TIPA initiated its 25th Tibetan Shoton Festival which celebrates Tibetan Opera from April 6 to 13 here at Dharamshala. Shoton translates to “yogurt banquet” in Tibetan. Tibetan artists perform traditional operas throughout the event, and prominent monasteries showcase enormous Thangkas – Buddha paintings. The ShoDun Festival commonly known as the Yogurt Festival or Banquet is an annual festival held at Norbulingka in Lhasa. Since exile, Tibetans celebrate the festival at TIPA in Dharamshala. Tibetan opera is one of Tibet’s ten sciences. Along with poetry, composition, and other minor sciences, it is classified as one of the five minor sciences.
On the second day of Shoton Festival, at Tsuglagkhang, His Holiness the Dalai Lama gave a special audience to the eight participating troupes of the 25th Shoton festival in Dharamshala, as well as members of the Middle Way Approach Conference.

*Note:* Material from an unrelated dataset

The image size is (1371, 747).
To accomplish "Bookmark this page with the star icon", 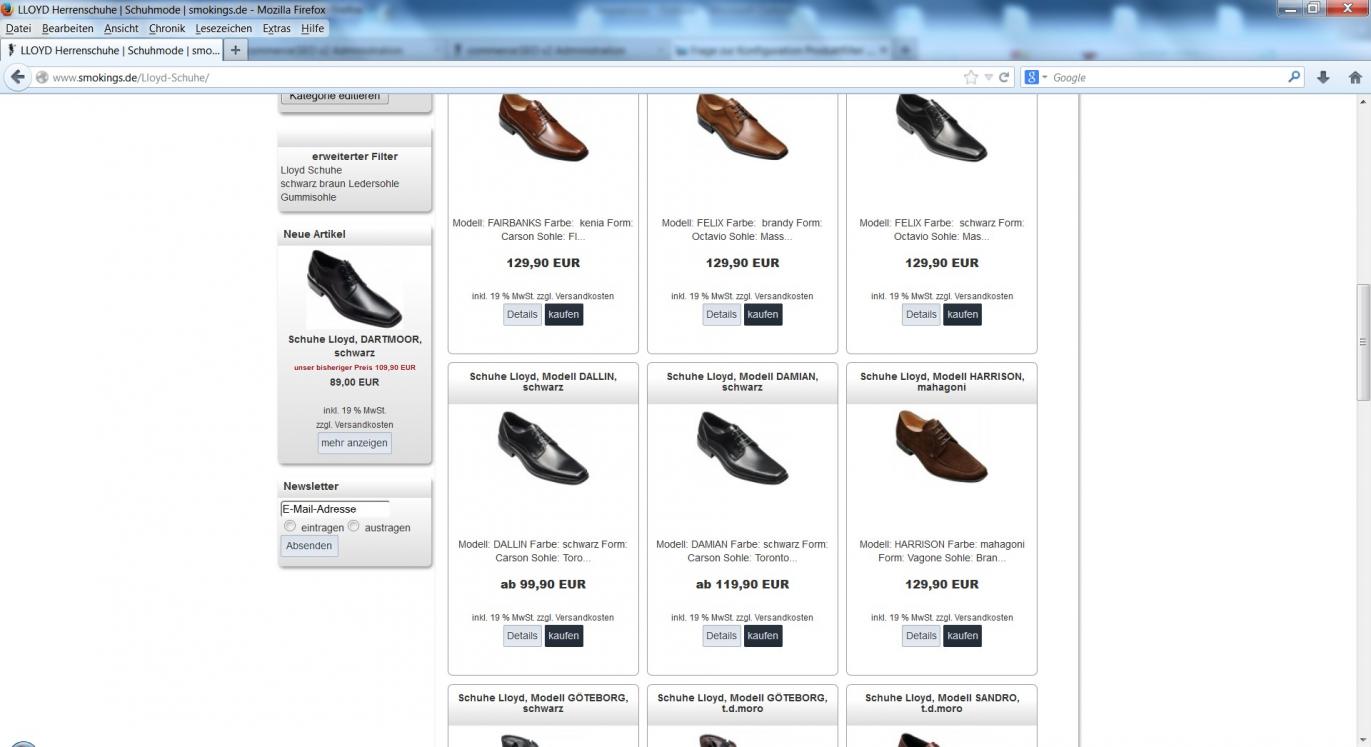I will coord(970,77).
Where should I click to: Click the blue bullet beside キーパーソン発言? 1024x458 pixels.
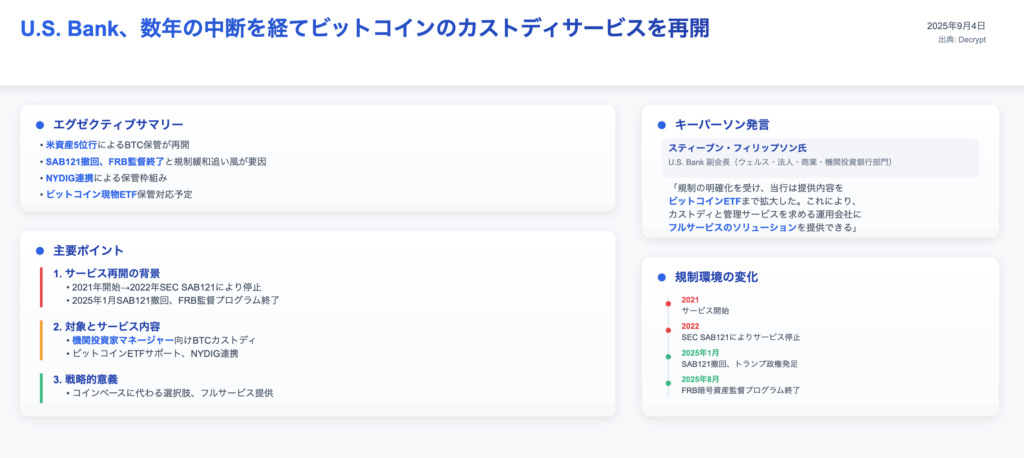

In his address to the crowd, His Holiness expressed his happiness at the start of the Shoton Festival, saying that it reminds him of Tibet, where it is celebrated with great zeal and enthusiasm. His Holiness emphasized the importance of Tibetan opera as an integral element of Tibetan culture, saying that Tibetans in exile must continue to preserve and maintain it. His Holiness the 14th Dalai Lama advised that we Tibetan cannot expel the Chinese from our country through violence, however, by adopting a middle-ground approach to policy, we can learn to cohabit peacefully while maintaining our individual identities.